Stanley Jack Berwin (19 March 1926 – 2 July 1988) was an English solicitor. He was the founder and name partner of two leading law firms in the City of London, Berwin & Co (now part of Berwin Leighton Paisner) and SJ Berwin (now part of King & Wood Mallesons). He was considered to be one of the leading lawyers of the second half of the 20th century.

==Early life==
Berwin was born in Leeds, into an Orthodox Jewish family. His brother Malcolm entered the family tailoring business, Berwin & Berwin; his nephew Paul Berwin founded Yorkshire law firm Berwins.

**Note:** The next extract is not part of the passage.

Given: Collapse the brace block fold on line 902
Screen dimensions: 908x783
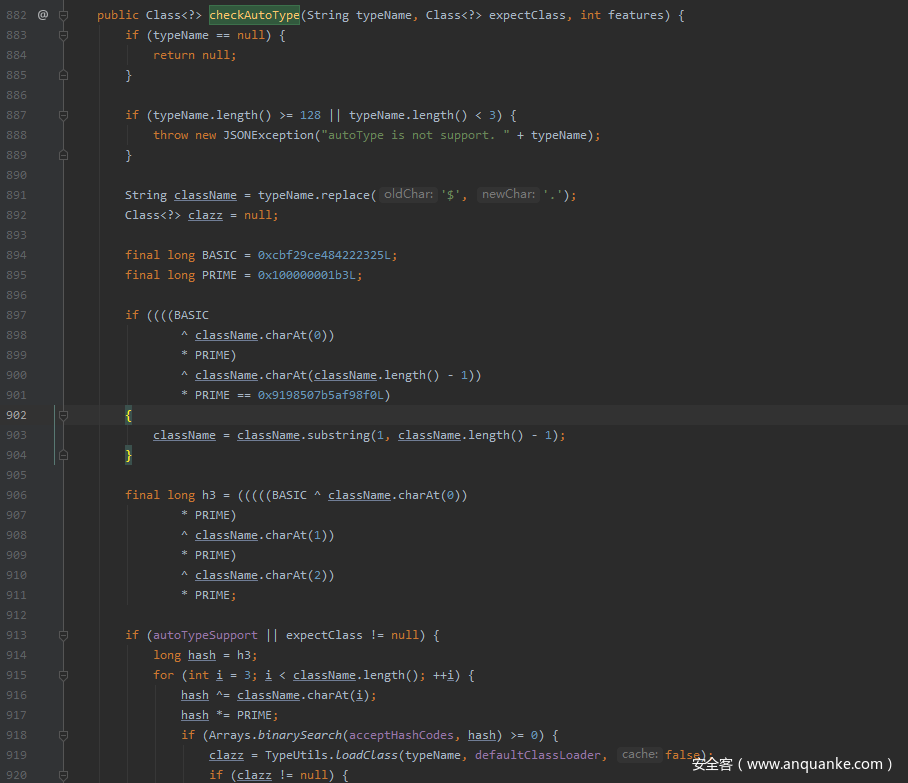Looking at the screenshot, I should tap(64, 415).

He was educated at Roundhay School in Leeds. After serving in the Royal Navy in the Second World War, he studied at St. John's College, Cambridge, and the University of Leeds. While a law student at Leeds, he contested Wakefield for the Liberal Party in the 1950 general election, coming a distant third with 10% of the votes. At the 1951 General Election he contested Shipley for the Liberals and again finished a poor third.

==Career==
Berwin became a solicitor, taking his articles at a firm in the City of London and then practising as a commercial lawyer at Herbert Oppenheimer, Nathan & Vandyke.

He founded Berwin & Co in the mid-1960s. The firm specialised in corporate finance, mergers and acquisitions, and tax. Berwin & Co merged with Leighton & Co in 1970 to form Berwin Leighton, and moved to Adelaide House on the north bank of the River Thames beside London Bridge. Berwin Leighton merged with Paisner & Co in 2001 to form Berwin Leighton Paisner.

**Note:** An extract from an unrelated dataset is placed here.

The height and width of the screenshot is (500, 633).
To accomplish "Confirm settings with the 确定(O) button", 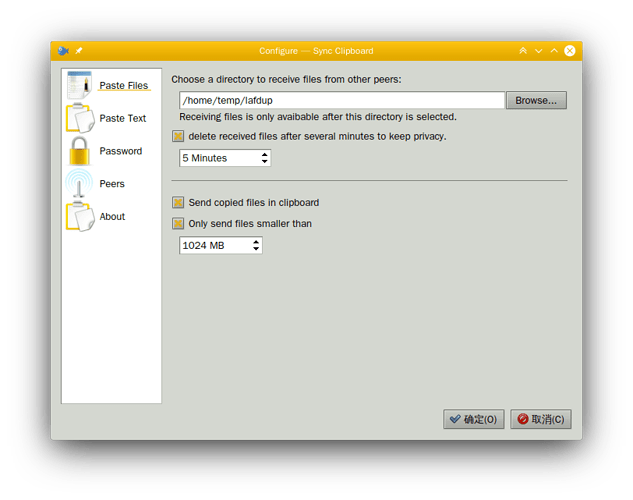I will (474, 419).
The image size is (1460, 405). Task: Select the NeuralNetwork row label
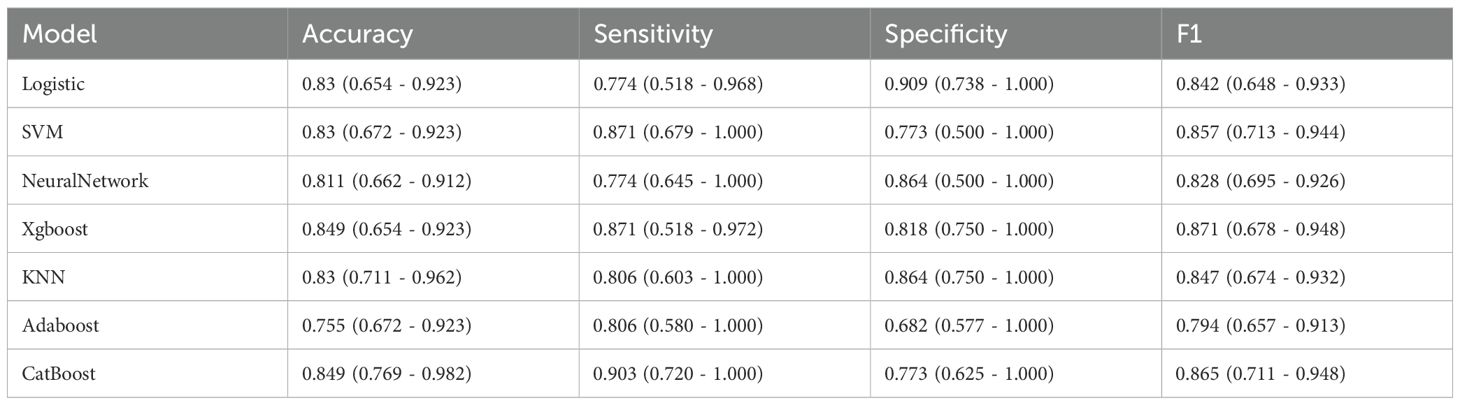click(x=85, y=181)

In addition to his legal practice, Berwin held various positions in the City of London. He became a director at the merchant bank N M Rothschild & Sons in 1966, was a deputy chairman at British Land, and a director of Wickes.

After a period working outside the law, Berwin set up a new law firm, SJ Berwin, in 1982. He remained the senior partner until his death in 1988. The firm merged with King & Wood Mallesons in 2013.

The SJ Berwin Chair of Corporate Law at Cambridge University was endowed in his honour; the fundraising was so successful that a second innominate chair was also endowed at the same time.